◆ **Szczegóły zadania**: Policz wiersze materiału, w których występuje ciąg „Where”, z uwzględnieniem wielkości liter. Podaj wyłącznie liczbę.

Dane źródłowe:
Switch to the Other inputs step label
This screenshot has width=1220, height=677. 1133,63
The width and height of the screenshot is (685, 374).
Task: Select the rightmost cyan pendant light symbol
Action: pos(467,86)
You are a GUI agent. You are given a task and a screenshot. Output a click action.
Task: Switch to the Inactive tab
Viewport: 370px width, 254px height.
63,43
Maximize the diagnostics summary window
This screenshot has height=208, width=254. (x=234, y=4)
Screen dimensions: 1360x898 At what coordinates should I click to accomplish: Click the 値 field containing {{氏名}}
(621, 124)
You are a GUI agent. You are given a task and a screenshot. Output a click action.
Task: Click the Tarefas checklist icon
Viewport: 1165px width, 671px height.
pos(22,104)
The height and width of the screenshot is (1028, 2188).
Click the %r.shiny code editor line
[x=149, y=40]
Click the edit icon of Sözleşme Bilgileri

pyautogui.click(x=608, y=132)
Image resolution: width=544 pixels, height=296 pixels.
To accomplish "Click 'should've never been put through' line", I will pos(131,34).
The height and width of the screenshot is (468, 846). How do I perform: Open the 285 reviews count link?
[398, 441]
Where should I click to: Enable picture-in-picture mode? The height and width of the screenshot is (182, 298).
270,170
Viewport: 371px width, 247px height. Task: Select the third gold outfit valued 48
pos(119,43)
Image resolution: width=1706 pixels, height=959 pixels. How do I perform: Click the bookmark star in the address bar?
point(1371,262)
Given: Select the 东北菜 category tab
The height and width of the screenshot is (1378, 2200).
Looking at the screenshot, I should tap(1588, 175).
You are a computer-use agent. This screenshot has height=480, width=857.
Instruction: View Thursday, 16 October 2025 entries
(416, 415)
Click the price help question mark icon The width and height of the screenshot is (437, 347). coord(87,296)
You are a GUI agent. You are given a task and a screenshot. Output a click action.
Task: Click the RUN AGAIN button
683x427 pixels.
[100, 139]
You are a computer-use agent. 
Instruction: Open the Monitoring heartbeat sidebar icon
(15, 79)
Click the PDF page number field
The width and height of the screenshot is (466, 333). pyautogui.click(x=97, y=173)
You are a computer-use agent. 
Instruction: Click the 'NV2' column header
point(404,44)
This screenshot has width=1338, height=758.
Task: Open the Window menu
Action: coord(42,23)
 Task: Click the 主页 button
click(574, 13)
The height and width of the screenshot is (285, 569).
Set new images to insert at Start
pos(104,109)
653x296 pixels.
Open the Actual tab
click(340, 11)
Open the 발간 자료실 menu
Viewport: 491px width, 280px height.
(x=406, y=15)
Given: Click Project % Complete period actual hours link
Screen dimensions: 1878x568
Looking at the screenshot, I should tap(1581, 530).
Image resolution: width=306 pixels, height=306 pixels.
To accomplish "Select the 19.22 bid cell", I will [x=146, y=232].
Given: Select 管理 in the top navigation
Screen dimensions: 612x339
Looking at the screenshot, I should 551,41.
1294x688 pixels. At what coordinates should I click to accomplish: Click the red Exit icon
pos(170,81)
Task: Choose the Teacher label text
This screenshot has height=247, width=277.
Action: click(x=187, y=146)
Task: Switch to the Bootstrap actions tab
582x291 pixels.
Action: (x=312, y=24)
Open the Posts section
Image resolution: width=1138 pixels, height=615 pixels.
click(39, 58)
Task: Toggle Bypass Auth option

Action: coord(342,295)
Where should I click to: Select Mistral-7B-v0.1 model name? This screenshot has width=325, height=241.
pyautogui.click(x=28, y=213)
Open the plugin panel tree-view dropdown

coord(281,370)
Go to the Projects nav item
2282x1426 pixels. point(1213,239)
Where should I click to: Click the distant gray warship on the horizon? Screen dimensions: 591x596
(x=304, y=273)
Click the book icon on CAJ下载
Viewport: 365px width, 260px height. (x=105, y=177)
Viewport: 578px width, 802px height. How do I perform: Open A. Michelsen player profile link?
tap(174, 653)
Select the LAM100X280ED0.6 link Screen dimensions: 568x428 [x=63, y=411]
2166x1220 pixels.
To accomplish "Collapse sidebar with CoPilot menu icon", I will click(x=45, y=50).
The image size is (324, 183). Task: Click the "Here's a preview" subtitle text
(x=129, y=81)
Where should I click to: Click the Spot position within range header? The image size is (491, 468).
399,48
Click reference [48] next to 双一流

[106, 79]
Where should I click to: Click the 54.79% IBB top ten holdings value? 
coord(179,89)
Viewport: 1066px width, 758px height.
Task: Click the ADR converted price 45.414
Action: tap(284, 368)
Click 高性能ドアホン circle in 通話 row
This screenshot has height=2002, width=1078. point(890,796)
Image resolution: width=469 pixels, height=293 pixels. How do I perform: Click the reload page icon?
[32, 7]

◆ **Oczekiwana odpowiedź**: 5